There are limited data on respiratory syncytial virus (RSV) infection among children in settings with a high prevalence of human immunodeficiency virus (HIV). We studied the epidemiology of RSV-associated acute lower respiratory tract infection (ALRTI) hospitalizations among HIV-infected and HIV-uninfected children in South Africa.

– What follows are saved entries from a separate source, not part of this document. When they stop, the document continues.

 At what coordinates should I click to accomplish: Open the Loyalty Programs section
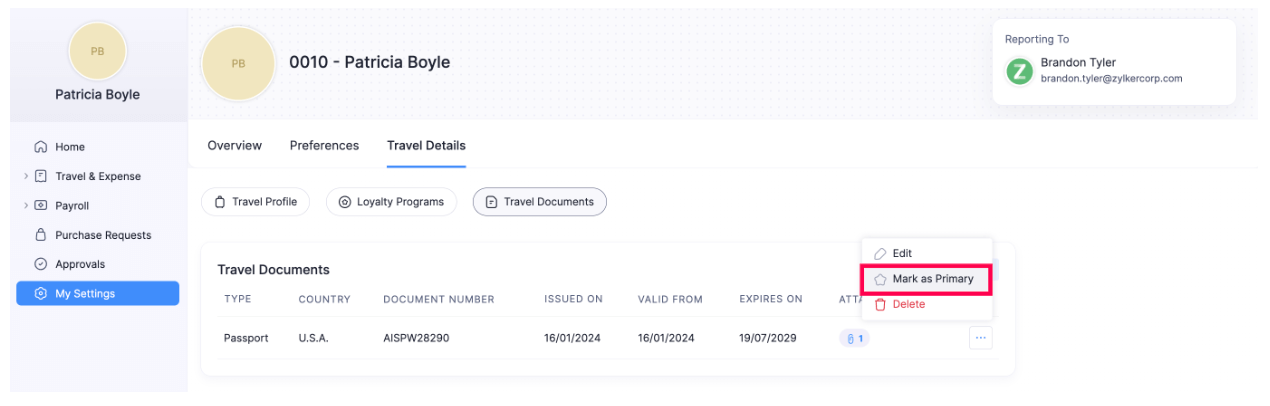click(391, 202)
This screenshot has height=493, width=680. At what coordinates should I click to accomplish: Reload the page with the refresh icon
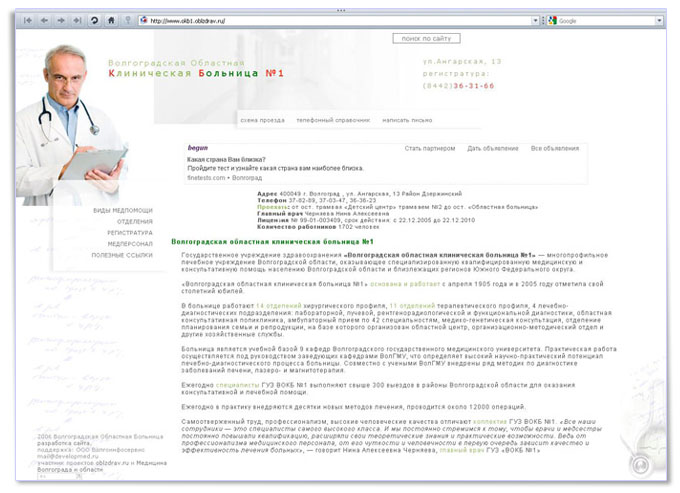94,20
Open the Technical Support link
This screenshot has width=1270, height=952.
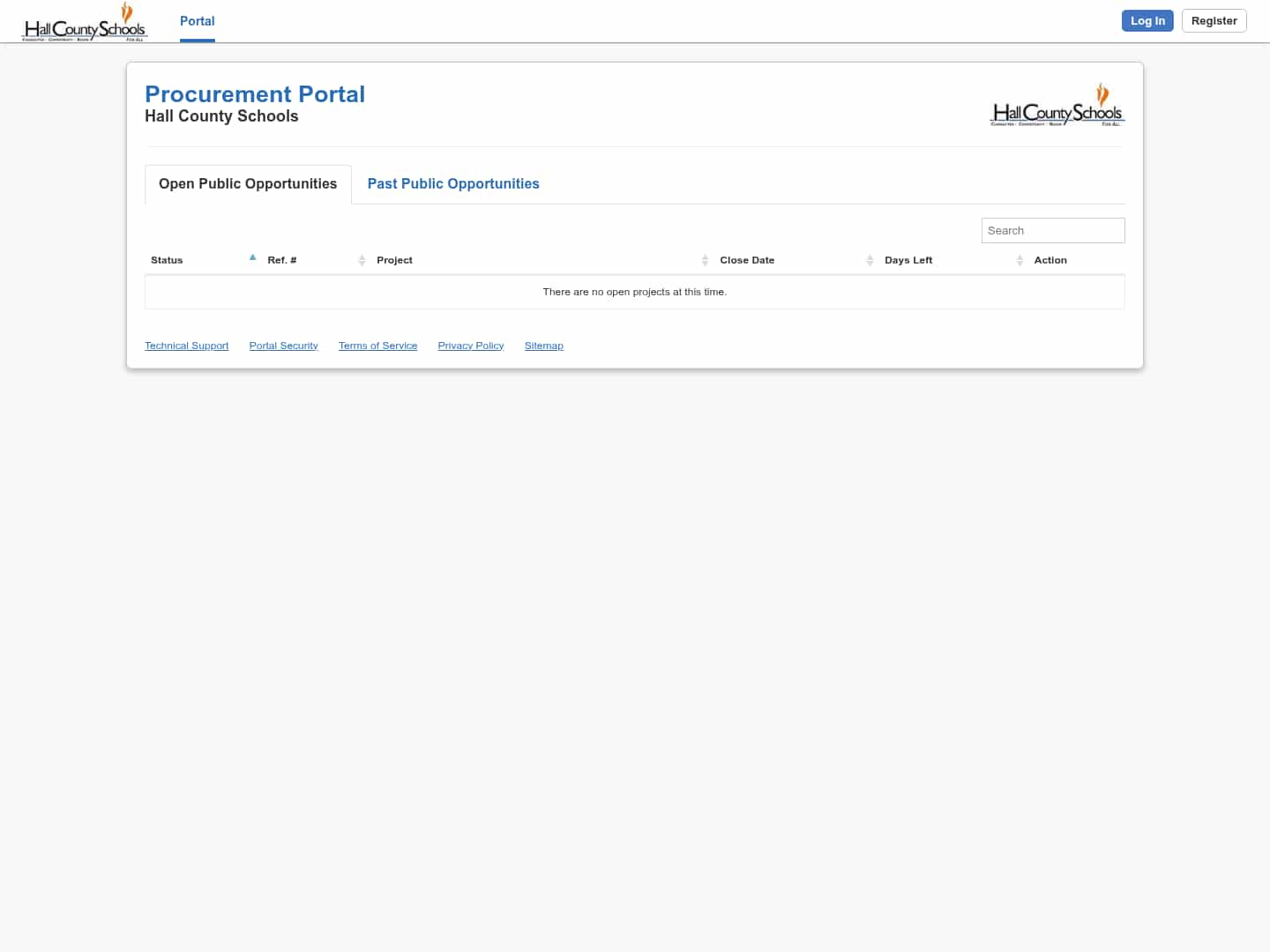[x=186, y=346]
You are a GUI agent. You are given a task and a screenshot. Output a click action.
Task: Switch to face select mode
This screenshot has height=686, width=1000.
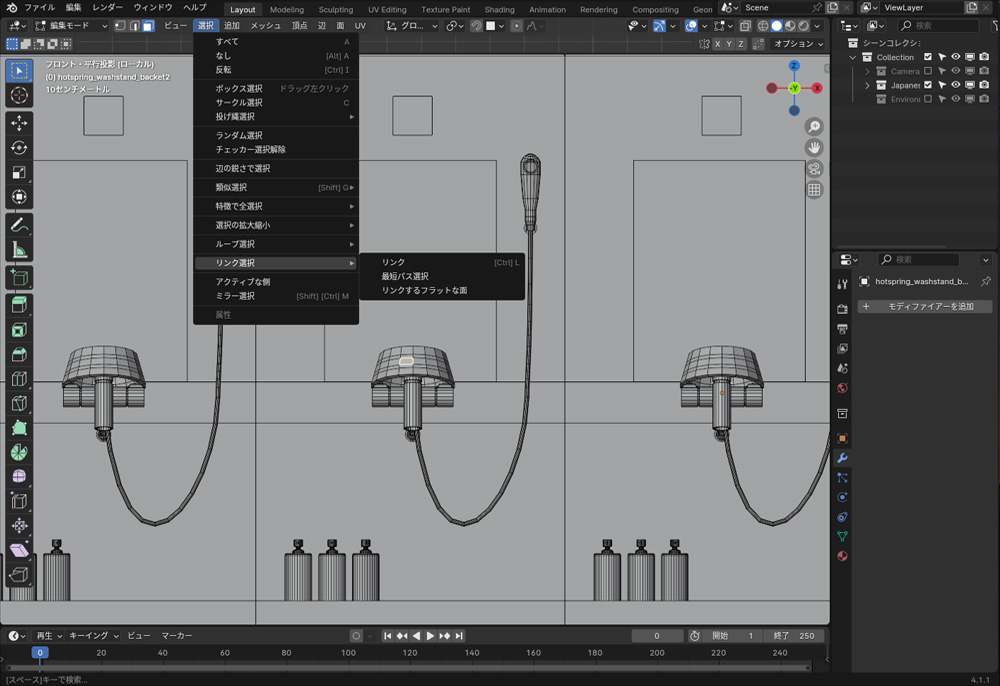click(x=148, y=25)
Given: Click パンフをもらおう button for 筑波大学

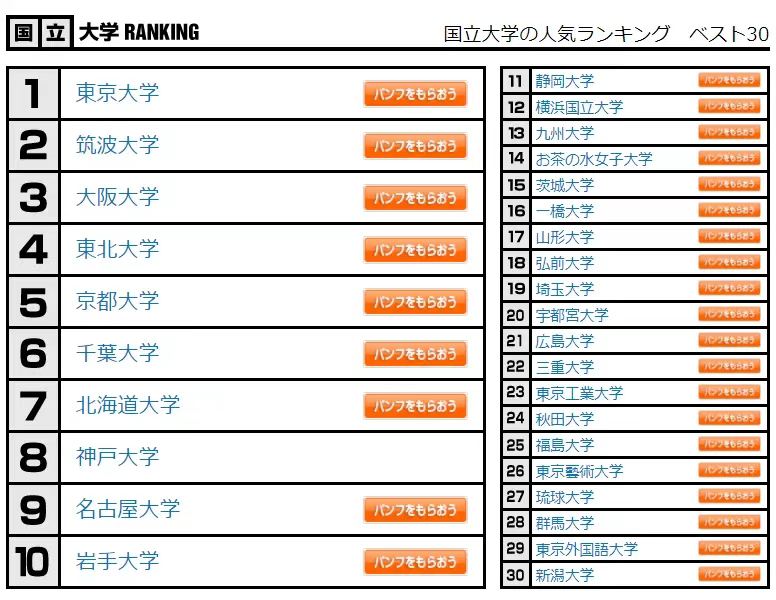Looking at the screenshot, I should (415, 146).
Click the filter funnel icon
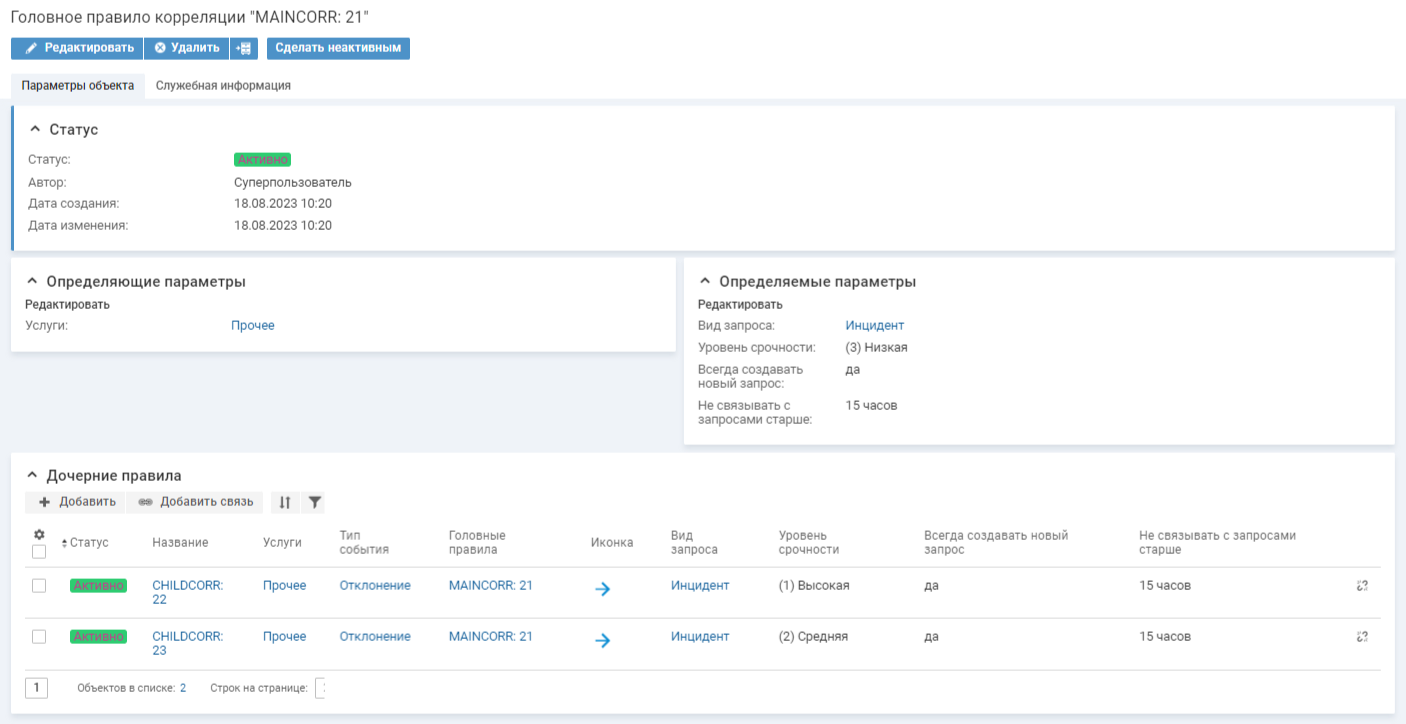The height and width of the screenshot is (724, 1406). click(x=314, y=502)
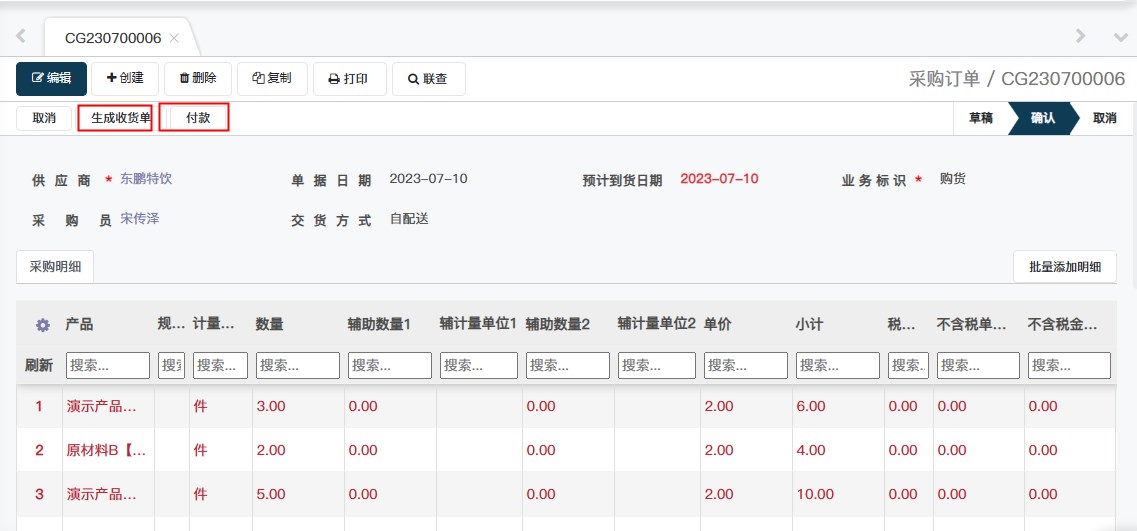Close the CG230700006 tab

(174, 38)
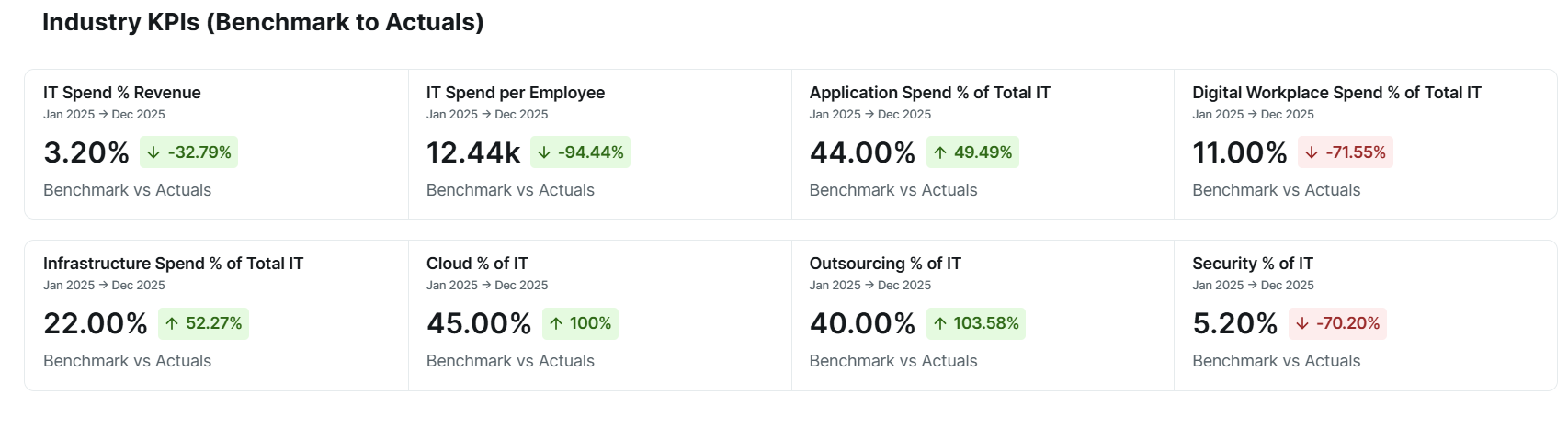Click the up arrow in the 103.58% badge
Screen dimensions: 1568x428
tap(940, 323)
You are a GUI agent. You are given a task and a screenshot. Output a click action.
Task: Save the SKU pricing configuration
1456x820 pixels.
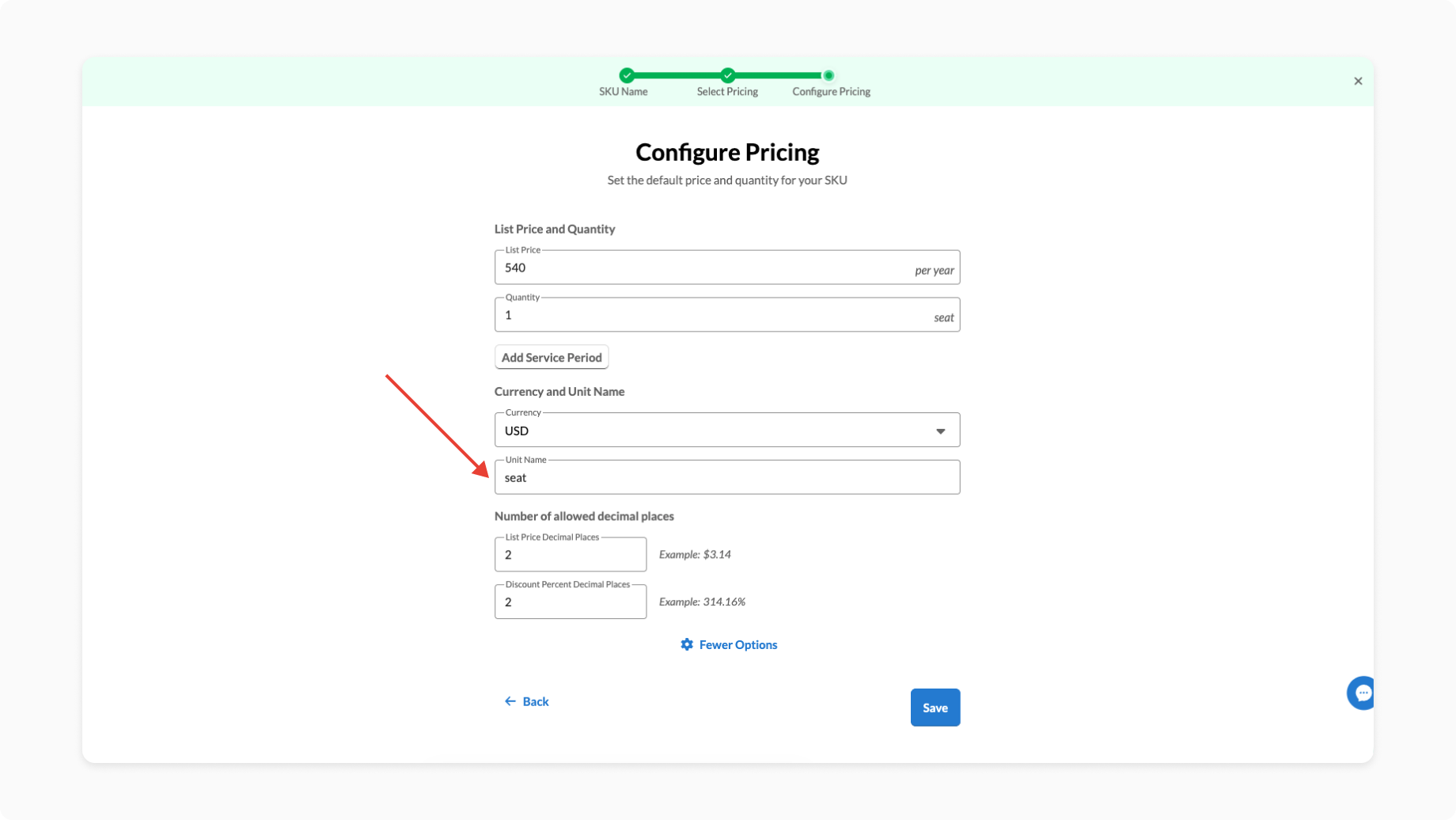pyautogui.click(x=935, y=708)
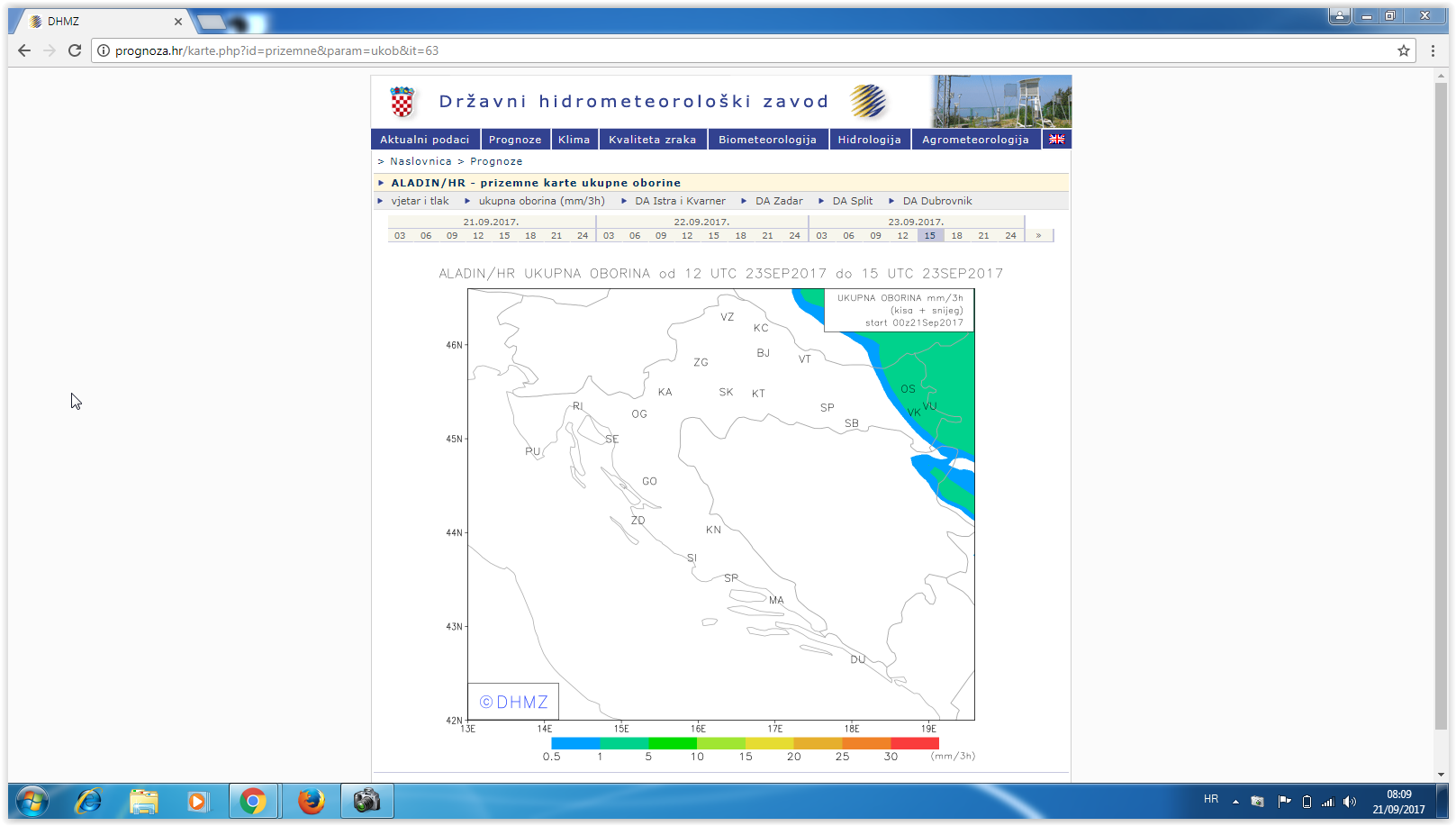Screen dimensions: 1456x826
Task: Open Internet Explorer from the taskbar
Action: (88, 801)
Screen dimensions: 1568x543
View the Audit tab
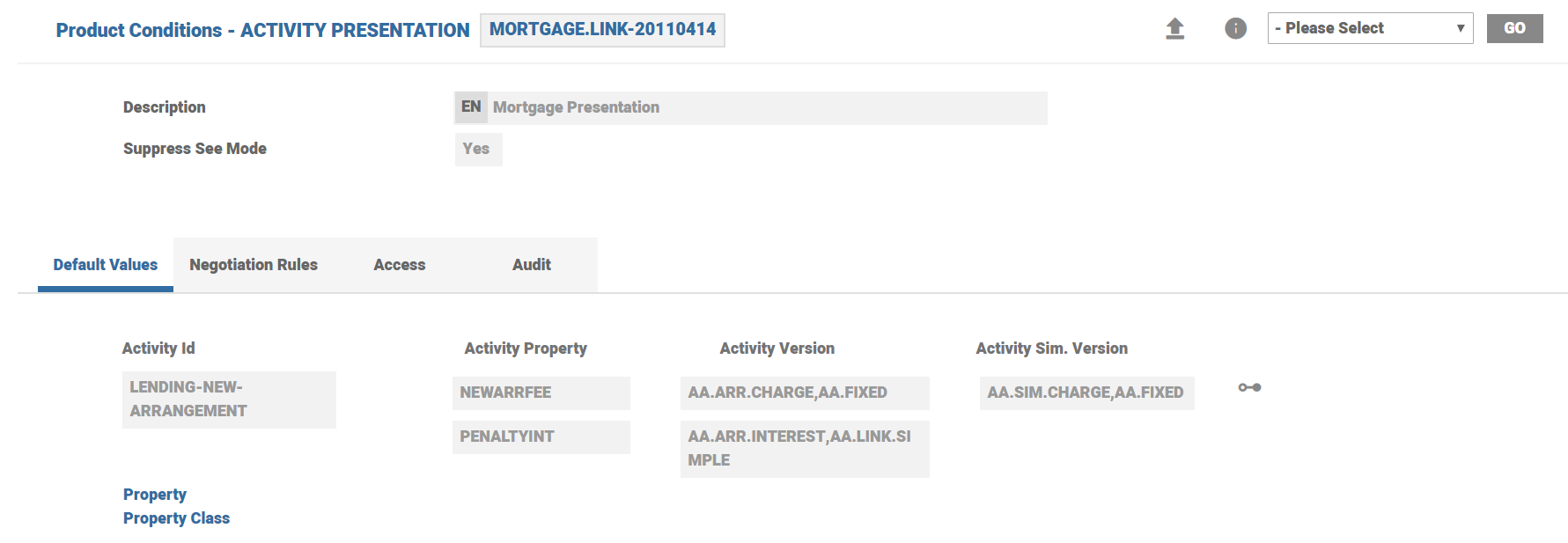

Children aged <5 years admitted to sentinel surveillance hospitals with physician-diagnosed neonatal sepsis or ALRTI were enrolled. Nasopharyngeal aspirates were tested by multiplex real-time polymerase chain reaction assays for RSV and other viruses. Associations between possible risk factors and severe outcomes for RSV infection among HIV-infected and uninfected children were examined. The relative risk of hospitalization in HIV-infected and HIV-uninfected children was calculated in 1 site with population denominators.


Of 4489 participants, 4293 (96%) were tested for RSV, of whom 1157 (27%) tested positive. With adjustment for age, HIV-infected children had a 3-5-fold increased risk of hospitalization with RSV-associated ALRTI (2010 relative risk, 5.6; [95% confidence interval (CI), 4.5-6.4]; 2011 relative risk, 3.1 [95% CI, 2.6-3.6]). On multivariable analysis, HIV-infected children with RSV-associated ALRTI had higher odds of death (adjusted odds ratio. 31.1; 95% CI, 5.4-179.8) and hospitalization for >5 days (adjusted odds ratio, 4.0; 95% CI, 1.5-10.6) than HIV-uninfected children.


HIV-infected children have a higher risk of hospitalization with RSV-associated ALRTI and a poorer outcome than HIV-uninfected children. These children should be targeted for interventions aimed at preventing severe RSV disease.